_Task directions_:
Check each line of the entries below for the word "search", then report how many have it, with no other words.

• • • • • • •

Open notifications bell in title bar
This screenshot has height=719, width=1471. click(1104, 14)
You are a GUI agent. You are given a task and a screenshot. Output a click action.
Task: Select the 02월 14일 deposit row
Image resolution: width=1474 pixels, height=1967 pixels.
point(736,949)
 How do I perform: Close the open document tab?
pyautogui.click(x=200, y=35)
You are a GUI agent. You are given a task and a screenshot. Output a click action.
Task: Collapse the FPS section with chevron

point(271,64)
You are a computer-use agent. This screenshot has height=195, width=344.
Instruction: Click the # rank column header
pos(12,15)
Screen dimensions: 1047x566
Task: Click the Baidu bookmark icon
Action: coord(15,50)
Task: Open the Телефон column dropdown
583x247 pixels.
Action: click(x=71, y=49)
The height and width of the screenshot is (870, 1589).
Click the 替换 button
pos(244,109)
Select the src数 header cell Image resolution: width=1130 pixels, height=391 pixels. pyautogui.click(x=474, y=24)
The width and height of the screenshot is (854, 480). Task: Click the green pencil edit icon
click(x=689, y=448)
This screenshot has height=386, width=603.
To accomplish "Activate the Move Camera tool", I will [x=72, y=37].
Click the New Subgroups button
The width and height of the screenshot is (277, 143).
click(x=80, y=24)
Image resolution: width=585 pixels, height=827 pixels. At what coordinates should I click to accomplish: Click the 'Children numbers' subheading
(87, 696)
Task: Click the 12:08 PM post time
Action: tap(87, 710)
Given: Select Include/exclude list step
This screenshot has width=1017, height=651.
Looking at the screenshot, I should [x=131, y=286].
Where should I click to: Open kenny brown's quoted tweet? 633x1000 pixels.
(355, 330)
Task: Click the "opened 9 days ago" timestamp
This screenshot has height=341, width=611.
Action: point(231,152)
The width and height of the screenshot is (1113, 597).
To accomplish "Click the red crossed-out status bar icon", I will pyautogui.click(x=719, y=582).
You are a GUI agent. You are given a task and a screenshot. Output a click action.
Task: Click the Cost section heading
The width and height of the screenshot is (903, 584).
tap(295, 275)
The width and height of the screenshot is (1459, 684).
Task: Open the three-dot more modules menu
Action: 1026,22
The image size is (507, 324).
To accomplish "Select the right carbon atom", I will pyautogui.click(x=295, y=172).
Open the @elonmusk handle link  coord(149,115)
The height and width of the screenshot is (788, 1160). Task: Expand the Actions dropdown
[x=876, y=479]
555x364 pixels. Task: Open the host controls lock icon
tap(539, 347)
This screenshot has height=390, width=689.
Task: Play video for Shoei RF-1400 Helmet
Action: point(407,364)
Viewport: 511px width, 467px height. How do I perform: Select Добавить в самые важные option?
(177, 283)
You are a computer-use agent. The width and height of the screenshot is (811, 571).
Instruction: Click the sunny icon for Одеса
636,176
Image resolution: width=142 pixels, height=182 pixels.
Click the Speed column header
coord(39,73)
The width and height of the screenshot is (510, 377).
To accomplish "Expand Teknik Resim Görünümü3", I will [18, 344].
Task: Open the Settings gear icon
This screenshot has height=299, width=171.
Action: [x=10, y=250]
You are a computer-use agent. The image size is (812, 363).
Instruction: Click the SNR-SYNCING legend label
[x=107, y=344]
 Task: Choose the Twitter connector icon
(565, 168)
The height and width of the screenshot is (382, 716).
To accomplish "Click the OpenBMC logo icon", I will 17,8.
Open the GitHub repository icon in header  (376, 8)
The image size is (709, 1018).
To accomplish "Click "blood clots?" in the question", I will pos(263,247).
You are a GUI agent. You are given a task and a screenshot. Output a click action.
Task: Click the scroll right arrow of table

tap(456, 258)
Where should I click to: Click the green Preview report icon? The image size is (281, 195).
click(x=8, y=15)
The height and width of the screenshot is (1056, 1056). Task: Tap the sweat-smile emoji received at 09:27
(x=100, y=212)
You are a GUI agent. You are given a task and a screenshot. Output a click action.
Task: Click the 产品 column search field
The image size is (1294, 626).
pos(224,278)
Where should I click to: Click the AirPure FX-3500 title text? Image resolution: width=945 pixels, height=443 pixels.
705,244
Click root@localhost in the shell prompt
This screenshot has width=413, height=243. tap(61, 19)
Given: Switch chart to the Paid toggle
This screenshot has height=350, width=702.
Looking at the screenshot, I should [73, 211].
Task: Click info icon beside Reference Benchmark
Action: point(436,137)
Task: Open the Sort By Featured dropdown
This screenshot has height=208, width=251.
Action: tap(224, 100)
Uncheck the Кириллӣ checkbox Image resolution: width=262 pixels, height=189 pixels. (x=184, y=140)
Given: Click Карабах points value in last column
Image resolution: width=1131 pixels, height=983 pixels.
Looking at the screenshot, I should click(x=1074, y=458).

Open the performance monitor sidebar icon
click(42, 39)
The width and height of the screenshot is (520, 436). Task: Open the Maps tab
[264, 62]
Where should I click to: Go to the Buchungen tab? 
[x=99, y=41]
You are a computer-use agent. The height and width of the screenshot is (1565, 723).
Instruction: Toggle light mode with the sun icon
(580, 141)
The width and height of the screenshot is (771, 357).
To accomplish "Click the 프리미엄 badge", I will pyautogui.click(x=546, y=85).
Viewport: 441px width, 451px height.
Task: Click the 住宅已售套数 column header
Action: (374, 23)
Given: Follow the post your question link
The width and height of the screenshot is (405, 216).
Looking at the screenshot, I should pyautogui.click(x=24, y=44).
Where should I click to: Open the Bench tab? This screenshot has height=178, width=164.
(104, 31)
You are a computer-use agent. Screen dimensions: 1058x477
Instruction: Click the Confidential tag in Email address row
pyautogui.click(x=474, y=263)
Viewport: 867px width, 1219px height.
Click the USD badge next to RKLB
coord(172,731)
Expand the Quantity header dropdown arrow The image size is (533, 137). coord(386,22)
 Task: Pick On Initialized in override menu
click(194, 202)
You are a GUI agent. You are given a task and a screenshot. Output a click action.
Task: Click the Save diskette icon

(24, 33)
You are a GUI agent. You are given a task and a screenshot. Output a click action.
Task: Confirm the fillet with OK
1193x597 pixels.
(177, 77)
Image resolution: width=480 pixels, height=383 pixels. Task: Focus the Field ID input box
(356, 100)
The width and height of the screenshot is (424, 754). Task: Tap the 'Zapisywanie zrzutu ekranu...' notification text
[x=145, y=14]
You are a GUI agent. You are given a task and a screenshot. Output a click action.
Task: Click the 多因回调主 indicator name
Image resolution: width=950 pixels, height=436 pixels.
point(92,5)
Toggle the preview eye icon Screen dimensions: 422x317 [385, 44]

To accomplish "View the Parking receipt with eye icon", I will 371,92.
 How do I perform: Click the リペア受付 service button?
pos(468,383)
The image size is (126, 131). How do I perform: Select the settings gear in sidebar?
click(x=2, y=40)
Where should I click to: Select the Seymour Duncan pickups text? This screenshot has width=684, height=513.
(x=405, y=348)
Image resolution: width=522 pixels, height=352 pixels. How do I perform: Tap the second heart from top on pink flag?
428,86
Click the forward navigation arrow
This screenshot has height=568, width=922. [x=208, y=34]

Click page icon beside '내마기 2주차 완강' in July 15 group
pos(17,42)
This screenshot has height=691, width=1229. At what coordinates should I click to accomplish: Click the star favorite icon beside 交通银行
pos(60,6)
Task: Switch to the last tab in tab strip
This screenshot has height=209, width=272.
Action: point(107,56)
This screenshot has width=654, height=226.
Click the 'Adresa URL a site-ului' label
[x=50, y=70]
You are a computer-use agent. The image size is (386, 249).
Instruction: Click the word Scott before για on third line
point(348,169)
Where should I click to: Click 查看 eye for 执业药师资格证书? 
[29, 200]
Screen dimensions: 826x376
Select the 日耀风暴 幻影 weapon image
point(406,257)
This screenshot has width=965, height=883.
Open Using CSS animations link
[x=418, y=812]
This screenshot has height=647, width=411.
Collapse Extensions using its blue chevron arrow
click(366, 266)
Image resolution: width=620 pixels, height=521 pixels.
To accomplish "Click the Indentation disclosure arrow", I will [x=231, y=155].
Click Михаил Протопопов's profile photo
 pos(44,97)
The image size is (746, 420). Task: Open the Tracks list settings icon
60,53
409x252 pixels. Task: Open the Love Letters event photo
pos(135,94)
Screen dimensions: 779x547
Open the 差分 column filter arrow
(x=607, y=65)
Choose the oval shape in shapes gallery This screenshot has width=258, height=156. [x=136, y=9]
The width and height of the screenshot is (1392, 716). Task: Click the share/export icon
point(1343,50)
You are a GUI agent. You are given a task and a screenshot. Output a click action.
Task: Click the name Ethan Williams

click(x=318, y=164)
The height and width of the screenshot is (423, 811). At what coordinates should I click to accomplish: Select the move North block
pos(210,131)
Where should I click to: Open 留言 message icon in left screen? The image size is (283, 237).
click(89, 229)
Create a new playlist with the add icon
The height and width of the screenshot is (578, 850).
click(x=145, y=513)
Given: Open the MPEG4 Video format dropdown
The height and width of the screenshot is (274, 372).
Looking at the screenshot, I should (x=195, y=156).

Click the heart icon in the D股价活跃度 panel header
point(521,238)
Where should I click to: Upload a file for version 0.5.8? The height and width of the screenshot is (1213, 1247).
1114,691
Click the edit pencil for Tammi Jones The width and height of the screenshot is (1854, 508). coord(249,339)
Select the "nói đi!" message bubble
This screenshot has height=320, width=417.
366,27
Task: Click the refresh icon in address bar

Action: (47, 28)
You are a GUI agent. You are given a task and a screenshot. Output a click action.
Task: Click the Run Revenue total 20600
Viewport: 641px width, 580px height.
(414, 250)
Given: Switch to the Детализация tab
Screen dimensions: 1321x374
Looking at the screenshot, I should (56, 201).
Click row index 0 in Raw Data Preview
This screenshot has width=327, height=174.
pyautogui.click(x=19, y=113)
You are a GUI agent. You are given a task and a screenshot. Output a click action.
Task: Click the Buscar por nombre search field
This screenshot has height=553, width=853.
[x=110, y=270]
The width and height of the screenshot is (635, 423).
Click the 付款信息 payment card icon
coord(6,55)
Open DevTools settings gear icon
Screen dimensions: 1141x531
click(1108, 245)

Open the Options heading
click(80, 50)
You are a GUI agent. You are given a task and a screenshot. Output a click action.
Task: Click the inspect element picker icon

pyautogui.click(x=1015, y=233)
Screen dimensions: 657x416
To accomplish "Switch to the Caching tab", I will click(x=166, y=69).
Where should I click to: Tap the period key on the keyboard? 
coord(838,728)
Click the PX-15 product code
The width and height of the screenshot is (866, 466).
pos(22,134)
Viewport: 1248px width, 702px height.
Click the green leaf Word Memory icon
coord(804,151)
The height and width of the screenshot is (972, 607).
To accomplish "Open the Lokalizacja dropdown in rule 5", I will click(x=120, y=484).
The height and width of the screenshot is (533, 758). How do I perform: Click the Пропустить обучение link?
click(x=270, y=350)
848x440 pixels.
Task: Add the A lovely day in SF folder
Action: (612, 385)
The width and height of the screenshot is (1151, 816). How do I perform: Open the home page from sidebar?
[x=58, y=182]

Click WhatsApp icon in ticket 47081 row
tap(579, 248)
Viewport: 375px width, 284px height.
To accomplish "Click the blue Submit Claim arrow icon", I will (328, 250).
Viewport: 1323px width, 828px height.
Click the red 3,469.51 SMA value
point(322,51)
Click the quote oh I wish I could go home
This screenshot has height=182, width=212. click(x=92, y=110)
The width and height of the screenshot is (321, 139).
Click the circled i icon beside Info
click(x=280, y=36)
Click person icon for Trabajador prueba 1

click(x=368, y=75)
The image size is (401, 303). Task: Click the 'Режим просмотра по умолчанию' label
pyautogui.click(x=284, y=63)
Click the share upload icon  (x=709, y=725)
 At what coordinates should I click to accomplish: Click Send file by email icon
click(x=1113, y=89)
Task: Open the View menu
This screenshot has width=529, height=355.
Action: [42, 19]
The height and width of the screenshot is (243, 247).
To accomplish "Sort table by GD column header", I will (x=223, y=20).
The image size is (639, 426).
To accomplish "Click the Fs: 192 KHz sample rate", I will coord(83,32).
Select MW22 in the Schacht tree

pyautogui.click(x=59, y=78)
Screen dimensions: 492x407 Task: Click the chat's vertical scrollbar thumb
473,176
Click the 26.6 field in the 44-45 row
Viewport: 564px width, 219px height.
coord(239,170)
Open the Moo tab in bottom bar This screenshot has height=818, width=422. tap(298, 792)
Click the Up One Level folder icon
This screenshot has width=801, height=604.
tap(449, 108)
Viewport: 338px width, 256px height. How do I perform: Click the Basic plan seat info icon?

• • • • • • •

_Task response_:
2